Once Upon a Time 外伝 ”ボクは…フーテンだった。 ”片山通夫

フーテン族?
フーテン

モノクロームに目覚めたのにはわけがあった。忘れもしない1969年冬のことだった。ボクはそのころ進路に悩んでいた。結局踏ん切りがつかないでウロウロと、今でいうフリーターのようなことをしていた。当時は”フーテン”と呼んでいたかもしれない。谷崎潤一郎の小説”瘋癲老人日記”からきた言葉だと思うが定かではない。この瘋癲は就職活動をせず、何かしらの職業に就かない生活している人を指した。

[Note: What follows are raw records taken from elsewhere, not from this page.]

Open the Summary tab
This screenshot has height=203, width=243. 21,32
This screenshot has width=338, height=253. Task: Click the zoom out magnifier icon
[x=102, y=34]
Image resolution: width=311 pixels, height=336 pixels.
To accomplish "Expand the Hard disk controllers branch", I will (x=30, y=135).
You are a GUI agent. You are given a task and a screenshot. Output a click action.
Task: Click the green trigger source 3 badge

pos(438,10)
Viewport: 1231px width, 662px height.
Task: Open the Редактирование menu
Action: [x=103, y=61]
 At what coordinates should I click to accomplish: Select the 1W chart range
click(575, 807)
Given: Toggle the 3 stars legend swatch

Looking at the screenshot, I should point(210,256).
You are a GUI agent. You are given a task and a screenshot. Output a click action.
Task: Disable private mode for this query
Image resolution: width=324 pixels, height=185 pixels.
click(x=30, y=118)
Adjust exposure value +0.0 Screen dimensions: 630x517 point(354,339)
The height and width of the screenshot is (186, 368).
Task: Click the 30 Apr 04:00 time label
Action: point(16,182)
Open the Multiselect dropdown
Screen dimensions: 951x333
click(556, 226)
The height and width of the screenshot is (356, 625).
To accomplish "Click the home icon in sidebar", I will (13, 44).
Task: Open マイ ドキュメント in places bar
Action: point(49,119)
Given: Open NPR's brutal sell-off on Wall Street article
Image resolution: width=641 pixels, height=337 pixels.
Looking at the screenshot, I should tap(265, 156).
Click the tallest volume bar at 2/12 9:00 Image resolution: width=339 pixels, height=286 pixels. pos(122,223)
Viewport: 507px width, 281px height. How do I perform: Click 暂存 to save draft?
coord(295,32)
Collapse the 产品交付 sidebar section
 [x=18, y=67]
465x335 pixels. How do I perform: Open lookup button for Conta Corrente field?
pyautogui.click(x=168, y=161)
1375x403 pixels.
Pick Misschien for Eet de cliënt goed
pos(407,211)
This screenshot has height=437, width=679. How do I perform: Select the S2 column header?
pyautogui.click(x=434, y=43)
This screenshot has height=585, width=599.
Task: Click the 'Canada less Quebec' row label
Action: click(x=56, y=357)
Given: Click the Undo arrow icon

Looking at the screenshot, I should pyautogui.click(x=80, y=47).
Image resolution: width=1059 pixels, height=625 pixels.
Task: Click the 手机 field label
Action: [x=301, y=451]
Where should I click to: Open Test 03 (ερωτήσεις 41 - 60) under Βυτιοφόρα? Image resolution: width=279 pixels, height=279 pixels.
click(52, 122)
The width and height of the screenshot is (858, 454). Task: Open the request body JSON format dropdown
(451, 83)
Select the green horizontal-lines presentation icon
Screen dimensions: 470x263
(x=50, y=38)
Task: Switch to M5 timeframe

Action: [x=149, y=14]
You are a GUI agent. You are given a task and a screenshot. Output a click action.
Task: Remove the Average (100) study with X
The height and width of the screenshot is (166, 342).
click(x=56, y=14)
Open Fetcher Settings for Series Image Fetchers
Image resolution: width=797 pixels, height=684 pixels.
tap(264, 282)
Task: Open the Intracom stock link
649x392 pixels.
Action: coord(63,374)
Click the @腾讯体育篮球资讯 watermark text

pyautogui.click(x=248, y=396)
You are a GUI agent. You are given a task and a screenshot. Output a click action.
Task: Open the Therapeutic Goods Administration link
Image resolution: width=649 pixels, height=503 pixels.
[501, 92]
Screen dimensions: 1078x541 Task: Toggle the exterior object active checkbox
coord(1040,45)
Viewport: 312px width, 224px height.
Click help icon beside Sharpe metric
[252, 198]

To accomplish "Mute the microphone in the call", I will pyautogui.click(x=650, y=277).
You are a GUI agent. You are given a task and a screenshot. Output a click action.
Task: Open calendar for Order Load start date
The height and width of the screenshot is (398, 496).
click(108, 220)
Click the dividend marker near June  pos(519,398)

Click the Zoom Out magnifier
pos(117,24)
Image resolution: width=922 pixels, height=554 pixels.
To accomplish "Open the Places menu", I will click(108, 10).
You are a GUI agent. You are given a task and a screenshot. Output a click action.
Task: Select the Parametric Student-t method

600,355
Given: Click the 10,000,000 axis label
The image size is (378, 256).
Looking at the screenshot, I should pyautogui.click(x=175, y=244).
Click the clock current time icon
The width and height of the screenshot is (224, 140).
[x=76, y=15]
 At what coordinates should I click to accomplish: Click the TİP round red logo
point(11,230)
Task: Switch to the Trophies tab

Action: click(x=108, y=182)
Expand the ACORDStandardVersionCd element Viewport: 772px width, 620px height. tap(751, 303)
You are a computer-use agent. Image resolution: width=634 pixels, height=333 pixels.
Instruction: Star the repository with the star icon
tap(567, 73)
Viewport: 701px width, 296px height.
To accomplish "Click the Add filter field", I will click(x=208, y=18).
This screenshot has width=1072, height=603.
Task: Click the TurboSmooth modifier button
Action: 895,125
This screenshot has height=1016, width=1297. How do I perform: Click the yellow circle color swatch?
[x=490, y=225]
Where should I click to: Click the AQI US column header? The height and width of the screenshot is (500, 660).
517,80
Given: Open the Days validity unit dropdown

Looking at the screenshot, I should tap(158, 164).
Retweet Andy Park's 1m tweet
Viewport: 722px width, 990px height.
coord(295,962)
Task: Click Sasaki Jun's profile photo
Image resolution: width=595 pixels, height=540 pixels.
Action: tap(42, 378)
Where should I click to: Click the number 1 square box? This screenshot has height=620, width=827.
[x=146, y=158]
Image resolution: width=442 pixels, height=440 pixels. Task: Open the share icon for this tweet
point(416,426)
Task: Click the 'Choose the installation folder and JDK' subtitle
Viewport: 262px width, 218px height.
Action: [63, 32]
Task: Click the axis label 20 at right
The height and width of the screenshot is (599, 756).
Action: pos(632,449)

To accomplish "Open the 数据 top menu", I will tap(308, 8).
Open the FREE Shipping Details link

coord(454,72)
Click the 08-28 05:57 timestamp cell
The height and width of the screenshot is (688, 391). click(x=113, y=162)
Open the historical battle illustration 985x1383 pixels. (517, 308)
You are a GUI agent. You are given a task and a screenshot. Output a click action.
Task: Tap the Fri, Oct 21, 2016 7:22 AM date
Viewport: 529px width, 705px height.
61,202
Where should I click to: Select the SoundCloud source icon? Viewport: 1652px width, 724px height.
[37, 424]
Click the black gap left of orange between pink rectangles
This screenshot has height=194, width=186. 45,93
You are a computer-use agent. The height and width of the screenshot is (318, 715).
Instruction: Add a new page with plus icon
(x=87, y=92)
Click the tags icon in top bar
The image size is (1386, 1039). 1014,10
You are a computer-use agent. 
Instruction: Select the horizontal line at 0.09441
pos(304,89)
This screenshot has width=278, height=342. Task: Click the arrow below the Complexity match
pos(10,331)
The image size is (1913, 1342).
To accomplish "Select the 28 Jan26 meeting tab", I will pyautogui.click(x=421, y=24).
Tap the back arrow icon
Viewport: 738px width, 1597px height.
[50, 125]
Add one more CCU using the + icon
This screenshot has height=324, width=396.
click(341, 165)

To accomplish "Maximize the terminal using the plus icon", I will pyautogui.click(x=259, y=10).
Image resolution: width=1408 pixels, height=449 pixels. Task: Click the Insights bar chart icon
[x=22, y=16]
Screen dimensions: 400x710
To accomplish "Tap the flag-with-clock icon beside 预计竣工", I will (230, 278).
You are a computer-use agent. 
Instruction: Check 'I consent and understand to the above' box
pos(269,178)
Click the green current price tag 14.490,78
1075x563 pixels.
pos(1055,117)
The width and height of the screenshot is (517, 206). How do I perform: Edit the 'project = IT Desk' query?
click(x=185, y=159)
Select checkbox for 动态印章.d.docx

そういえば”フーテンのトラ”なんて映画もあった。そしてボクはまさしく当時はフーテンだった。寅さんの方がまだましかもしれない。少なくとも寅さんには定職と言えるモノがあった。最も彼の妹夫婦やおじ・おばにはあまり評判は良くなかったが。

つまり定職に就かなかったというより、就けなかった。いったい何をすれば良いのかも自分でわからなかった。いや、避けていたのだと思う。一度ある方の紹介で某広告代理店に紹介してもらったことがある。広告写真を撮るのかと一晩悩んでお断りした。